__Your objective__
Retype each entry below exactly as it stands.
══ Dataset records
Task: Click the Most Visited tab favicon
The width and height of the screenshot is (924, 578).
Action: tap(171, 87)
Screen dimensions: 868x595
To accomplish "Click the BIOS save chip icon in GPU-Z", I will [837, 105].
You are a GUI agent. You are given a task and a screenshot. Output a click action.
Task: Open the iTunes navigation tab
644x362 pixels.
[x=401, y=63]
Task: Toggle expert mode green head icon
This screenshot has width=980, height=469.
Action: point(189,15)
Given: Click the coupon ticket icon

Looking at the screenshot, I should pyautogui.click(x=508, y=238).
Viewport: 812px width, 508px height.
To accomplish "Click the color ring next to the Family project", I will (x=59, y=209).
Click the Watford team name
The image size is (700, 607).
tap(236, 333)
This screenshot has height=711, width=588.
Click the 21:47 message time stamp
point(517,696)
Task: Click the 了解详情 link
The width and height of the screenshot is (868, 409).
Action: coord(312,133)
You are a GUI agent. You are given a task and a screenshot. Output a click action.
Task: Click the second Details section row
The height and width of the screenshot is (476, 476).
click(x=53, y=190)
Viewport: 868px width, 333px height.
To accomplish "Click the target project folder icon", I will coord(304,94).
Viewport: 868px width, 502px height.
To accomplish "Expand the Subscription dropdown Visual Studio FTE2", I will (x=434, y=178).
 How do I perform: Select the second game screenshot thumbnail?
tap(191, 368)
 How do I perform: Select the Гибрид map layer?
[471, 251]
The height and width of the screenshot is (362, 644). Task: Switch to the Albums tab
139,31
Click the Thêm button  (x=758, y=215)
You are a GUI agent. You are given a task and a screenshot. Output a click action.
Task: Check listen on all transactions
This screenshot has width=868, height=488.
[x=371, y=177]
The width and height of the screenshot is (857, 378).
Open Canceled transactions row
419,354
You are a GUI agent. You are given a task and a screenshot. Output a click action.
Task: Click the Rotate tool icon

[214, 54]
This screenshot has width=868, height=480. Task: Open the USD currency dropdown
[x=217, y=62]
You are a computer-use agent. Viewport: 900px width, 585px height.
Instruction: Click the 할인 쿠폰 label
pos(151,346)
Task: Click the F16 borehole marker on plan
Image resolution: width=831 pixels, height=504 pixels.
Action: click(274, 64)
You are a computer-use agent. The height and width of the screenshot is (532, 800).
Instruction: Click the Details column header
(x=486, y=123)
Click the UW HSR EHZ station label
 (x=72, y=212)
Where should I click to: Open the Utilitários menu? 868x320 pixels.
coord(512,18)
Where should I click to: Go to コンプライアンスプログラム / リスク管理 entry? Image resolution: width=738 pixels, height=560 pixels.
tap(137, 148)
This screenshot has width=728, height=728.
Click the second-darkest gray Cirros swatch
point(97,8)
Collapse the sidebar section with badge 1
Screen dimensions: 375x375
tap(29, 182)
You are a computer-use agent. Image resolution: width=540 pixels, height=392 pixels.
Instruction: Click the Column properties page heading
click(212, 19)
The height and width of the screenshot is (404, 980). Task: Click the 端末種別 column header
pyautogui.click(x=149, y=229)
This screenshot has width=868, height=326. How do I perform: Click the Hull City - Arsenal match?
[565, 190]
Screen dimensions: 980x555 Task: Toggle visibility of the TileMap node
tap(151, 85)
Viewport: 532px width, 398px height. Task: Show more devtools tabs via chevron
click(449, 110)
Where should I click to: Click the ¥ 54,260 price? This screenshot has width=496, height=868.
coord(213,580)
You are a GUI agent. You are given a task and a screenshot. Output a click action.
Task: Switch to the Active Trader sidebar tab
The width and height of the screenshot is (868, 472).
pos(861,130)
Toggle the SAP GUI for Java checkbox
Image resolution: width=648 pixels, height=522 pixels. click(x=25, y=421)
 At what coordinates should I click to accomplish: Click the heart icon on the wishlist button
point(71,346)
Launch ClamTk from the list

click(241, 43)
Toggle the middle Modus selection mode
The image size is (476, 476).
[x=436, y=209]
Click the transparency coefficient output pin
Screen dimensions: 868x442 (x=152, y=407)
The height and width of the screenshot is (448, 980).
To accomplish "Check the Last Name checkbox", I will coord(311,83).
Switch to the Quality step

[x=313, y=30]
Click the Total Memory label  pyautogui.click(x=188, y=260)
════
__Your response__
Task: Click the Most Visited tab favicon
The width and height of the screenshot is (924, 578).
Action: tap(171, 87)
Screen dimensions: 868x595
To accomplish "Click the BIOS save chip icon in GPU-Z", I will [837, 105].
You are a GUI agent. You are given a task and a screenshot. Output a click action.
Task: Open the iTunes navigation tab
644x362 pixels.
[x=401, y=63]
Task: Toggle expert mode green head icon
This screenshot has width=980, height=469.
Action: point(189,15)
Given: Click the coupon ticket icon

Looking at the screenshot, I should pyautogui.click(x=508, y=238).
Viewport: 812px width, 508px height.
To accomplish "Click the color ring next to the Family project", I will (x=59, y=209).
Click the Watford team name
The image size is (700, 607).
tap(236, 333)
This screenshot has height=711, width=588.
Click the 21:47 message time stamp
point(517,696)
Task: Click the 了解详情 link
The width and height of the screenshot is (868, 409).
Action: coord(312,133)
You are a GUI agent. You are given a task and a screenshot. Output a click action.
Task: Click the second Details section row
The height and width of the screenshot is (476, 476).
click(x=53, y=190)
Viewport: 868px width, 333px height.
To accomplish "Click the target project folder icon", I will coord(304,94).
Viewport: 868px width, 502px height.
To accomplish "Expand the Subscription dropdown Visual Studio FTE2", I will (x=434, y=178).
 How do I perform: Select the second game screenshot thumbnail?
tap(191, 368)
 How do I perform: Select the Гибрид map layer?
[471, 251]
The height and width of the screenshot is (362, 644). Task: Switch to the Albums tab
139,31
Click the Thêm button  (x=758, y=215)
You are a GUI agent. You are given a task and a screenshot. Output a click action.
Task: Check listen on all transactions
This screenshot has width=868, height=488.
[x=371, y=177]
The width and height of the screenshot is (857, 378).
Open Canceled transactions row
419,354
You are a GUI agent. You are given a task and a screenshot. Output a click action.
Task: Click the Rotate tool icon

[214, 54]
This screenshot has width=868, height=480. Task: Open the USD currency dropdown
[x=217, y=62]
You are a computer-use agent. Viewport: 900px width, 585px height.
Instruction: Click the 할인 쿠폰 label
pos(151,346)
Task: Click the F16 borehole marker on plan
Image resolution: width=831 pixels, height=504 pixels.
Action: click(274, 64)
You are a computer-use agent. The height and width of the screenshot is (532, 800).
Instruction: Click the Details column header
(x=486, y=123)
Click the UW HSR EHZ station label
 (x=72, y=212)
Where should I click to: Open the Utilitários menu? 868x320 pixels.
coord(512,18)
Where should I click to: Go to コンプライアンスプログラム / リスク管理 entry? Image resolution: width=738 pixels, height=560 pixels.
tap(137, 148)
This screenshot has width=728, height=728.
Click the second-darkest gray Cirros swatch
point(97,8)
Collapse the sidebar section with badge 1
Screen dimensions: 375x375
tap(29, 182)
You are a computer-use agent. Image resolution: width=540 pixels, height=392 pixels.
Instruction: Click the Column properties page heading
click(212, 19)
The height and width of the screenshot is (404, 980). Task: Click the 端末種別 column header
pyautogui.click(x=149, y=229)
This screenshot has width=868, height=326. How do I perform: Click the Hull City - Arsenal match?
[565, 190]
Screen dimensions: 980x555 Task: Toggle visibility of the TileMap node
tap(151, 85)
Viewport: 532px width, 398px height. Task: Show more devtools tabs via chevron
click(449, 110)
Where should I click to: Click the ¥ 54,260 price? This screenshot has width=496, height=868.
coord(213,580)
You are a GUI agent. You are given a task and a screenshot. Output a click action.
Task: Switch to the Active Trader sidebar tab
The width and height of the screenshot is (868, 472).
pos(861,130)
Toggle the SAP GUI for Java checkbox
Image resolution: width=648 pixels, height=522 pixels. click(x=25, y=421)
 At what coordinates should I click to accomplish: Click the heart icon on the wishlist button
point(71,346)
Launch ClamTk from the list

click(241, 43)
Toggle the middle Modus selection mode
The image size is (476, 476).
[x=436, y=209]
Click the transparency coefficient output pin
Screen dimensions: 868x442 (x=152, y=407)
The height and width of the screenshot is (448, 980).
To accomplish "Check the Last Name checkbox", I will coord(311,83).
Switch to the Quality step

[x=313, y=30]
Click the Total Memory label  pyautogui.click(x=188, y=260)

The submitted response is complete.